━━━ Data supplied
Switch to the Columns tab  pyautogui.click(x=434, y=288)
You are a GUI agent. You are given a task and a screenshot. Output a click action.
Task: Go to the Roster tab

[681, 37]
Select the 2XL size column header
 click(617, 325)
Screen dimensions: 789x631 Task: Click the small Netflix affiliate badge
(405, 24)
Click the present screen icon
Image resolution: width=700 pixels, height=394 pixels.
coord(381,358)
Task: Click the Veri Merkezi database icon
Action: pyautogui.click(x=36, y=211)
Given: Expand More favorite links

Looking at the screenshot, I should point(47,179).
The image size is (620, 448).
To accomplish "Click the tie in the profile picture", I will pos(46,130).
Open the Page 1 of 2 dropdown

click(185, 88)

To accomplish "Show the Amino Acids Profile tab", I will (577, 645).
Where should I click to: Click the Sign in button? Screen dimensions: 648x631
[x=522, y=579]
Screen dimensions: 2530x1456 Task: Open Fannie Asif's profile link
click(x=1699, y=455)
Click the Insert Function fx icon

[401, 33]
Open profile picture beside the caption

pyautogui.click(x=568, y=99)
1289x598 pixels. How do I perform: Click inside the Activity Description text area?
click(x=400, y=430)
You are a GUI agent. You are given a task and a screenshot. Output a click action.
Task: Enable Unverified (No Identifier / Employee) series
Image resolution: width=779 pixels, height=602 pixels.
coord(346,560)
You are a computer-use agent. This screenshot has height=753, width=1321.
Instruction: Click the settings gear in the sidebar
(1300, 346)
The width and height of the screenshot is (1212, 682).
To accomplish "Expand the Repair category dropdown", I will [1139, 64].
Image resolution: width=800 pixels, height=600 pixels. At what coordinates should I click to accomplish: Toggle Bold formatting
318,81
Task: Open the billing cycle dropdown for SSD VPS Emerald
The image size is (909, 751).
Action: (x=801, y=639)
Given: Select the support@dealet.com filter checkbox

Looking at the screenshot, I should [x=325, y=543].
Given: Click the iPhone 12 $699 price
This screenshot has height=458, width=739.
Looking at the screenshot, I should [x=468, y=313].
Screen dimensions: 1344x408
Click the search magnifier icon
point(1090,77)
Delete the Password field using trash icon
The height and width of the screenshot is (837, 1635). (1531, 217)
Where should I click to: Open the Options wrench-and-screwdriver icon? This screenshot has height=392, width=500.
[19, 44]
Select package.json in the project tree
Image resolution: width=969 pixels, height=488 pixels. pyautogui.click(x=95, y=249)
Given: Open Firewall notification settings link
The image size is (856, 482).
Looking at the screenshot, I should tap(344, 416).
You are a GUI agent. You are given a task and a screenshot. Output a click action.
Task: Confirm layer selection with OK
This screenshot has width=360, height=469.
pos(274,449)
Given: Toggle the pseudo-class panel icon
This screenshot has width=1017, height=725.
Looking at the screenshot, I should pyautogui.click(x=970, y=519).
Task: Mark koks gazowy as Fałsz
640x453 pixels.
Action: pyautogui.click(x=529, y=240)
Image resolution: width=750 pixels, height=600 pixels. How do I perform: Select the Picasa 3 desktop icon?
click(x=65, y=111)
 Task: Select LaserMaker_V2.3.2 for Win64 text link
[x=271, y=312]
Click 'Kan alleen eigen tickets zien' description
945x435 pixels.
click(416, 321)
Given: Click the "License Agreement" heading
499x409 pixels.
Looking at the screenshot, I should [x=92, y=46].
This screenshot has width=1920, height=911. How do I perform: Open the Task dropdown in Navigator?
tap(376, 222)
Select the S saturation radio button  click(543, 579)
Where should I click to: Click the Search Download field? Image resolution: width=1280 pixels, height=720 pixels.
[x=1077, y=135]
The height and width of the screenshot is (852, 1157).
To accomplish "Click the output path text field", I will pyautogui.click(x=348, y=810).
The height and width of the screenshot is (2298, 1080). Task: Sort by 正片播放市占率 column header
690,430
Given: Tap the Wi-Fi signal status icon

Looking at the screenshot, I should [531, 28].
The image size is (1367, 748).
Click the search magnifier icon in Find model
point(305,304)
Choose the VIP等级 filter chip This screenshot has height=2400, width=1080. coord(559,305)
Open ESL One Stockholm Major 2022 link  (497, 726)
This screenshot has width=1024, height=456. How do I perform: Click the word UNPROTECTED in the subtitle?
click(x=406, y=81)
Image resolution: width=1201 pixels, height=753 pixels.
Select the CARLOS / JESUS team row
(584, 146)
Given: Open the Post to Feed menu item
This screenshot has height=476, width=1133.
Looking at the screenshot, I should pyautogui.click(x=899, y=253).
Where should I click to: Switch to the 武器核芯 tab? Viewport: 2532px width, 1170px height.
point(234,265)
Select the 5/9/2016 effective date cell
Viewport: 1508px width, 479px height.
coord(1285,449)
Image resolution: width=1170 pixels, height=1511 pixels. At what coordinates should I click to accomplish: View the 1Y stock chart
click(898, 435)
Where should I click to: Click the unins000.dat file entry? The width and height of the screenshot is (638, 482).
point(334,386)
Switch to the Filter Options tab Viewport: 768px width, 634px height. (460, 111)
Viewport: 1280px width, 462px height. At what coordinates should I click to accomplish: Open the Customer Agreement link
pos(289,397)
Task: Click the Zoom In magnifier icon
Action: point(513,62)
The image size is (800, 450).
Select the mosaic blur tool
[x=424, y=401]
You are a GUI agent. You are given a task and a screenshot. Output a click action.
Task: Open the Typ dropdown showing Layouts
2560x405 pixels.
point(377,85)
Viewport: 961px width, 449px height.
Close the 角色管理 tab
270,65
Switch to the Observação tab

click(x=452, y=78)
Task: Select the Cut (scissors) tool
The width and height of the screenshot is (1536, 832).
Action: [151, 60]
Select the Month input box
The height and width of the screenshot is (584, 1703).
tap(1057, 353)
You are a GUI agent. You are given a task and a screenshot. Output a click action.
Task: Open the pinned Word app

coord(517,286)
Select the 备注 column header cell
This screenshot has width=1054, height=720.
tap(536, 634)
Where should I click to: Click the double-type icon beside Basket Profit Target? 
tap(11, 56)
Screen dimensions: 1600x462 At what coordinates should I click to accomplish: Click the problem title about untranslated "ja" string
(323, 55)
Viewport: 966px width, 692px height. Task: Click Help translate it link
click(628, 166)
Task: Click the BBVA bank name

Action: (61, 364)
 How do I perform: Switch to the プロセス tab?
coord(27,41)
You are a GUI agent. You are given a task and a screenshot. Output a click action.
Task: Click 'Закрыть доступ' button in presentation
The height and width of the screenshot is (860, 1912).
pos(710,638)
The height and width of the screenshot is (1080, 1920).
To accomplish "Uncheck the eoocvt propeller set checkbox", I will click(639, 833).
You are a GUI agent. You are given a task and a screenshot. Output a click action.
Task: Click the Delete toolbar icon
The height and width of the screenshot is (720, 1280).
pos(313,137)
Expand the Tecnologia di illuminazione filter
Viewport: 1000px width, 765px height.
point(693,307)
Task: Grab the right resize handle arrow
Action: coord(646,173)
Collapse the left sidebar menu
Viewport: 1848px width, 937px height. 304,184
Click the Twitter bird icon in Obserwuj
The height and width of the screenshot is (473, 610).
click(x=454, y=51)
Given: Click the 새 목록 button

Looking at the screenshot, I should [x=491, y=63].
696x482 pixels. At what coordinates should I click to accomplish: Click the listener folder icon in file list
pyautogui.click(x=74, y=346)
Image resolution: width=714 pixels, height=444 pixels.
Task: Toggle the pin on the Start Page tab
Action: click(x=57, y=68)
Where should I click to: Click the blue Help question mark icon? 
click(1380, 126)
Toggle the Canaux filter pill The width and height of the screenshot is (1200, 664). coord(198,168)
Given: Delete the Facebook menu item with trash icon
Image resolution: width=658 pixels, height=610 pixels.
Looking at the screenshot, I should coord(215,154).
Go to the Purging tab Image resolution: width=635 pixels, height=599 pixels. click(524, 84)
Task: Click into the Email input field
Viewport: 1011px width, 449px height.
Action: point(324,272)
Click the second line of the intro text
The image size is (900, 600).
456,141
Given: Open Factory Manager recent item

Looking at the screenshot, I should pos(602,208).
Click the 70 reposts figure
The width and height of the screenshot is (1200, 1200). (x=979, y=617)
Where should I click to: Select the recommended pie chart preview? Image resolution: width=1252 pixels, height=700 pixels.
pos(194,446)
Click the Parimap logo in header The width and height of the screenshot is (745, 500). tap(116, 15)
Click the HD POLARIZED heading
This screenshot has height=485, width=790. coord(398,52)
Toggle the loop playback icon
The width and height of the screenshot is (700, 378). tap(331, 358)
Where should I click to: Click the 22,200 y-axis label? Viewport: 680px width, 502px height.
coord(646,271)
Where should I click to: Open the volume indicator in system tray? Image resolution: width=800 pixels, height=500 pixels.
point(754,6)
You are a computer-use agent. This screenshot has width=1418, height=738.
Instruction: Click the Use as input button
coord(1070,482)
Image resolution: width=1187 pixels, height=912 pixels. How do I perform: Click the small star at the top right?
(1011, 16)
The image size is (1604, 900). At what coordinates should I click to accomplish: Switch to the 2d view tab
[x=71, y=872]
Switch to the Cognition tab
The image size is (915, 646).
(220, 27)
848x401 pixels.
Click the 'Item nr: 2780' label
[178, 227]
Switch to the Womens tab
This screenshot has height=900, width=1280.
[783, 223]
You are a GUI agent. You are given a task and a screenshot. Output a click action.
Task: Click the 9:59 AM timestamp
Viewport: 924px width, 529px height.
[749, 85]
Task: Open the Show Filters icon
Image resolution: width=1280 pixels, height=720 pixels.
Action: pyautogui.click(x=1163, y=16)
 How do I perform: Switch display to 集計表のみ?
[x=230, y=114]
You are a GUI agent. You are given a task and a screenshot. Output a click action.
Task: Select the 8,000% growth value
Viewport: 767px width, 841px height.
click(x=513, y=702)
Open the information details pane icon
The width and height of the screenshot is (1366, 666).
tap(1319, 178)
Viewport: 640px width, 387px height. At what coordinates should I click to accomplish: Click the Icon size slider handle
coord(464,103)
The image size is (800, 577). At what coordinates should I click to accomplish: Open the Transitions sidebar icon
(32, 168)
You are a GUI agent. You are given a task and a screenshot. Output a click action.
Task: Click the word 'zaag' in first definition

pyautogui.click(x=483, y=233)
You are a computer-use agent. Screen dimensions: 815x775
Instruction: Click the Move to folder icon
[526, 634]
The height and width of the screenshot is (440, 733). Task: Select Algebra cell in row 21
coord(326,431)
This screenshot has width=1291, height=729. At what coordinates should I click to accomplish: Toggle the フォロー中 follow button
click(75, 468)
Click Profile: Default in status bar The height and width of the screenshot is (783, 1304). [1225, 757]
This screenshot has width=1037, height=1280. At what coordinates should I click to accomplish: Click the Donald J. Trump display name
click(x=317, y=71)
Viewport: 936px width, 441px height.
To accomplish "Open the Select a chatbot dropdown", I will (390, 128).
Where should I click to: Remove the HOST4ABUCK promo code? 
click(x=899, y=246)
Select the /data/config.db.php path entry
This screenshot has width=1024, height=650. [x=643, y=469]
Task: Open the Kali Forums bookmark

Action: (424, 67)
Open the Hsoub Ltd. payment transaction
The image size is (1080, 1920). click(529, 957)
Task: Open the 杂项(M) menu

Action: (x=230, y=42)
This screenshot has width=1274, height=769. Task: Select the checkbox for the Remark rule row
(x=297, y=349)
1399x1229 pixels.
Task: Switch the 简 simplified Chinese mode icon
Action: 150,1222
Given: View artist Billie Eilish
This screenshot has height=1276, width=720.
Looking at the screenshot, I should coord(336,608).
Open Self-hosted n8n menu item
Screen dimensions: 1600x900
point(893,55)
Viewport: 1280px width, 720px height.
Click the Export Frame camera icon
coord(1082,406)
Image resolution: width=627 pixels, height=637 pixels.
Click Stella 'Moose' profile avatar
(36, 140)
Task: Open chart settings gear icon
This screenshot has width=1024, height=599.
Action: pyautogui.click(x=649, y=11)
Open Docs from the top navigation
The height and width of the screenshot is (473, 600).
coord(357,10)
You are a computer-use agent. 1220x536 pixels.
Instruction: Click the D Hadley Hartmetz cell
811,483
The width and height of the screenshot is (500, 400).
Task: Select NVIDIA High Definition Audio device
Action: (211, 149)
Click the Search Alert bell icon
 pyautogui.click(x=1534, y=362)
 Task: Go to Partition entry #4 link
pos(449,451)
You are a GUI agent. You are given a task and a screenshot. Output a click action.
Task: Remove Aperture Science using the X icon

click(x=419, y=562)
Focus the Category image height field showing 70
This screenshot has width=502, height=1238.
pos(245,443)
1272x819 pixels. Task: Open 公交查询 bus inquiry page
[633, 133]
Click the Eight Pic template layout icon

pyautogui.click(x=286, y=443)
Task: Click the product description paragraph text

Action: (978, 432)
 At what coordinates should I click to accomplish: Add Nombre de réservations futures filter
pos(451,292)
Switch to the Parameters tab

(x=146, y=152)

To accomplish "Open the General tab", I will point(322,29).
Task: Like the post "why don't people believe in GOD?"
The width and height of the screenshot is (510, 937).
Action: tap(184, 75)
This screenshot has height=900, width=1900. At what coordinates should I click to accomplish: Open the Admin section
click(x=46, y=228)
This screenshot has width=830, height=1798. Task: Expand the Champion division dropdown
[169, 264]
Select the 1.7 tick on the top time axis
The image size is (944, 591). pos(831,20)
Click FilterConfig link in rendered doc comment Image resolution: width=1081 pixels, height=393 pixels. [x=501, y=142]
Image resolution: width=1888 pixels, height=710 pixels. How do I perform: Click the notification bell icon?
━━━━━━
What to work on |
The exercise is to copy out every line above that has the word "computer" in it.

Task response |
You are a computer-use agent. This screenshot has height=753, width=1321.
You are a computer-use agent. This screenshot has width=1418, height=738.
You are a computer-use agent. Screen dimensions: 815x775
You are a computer-use agent. 1220x536 pixels.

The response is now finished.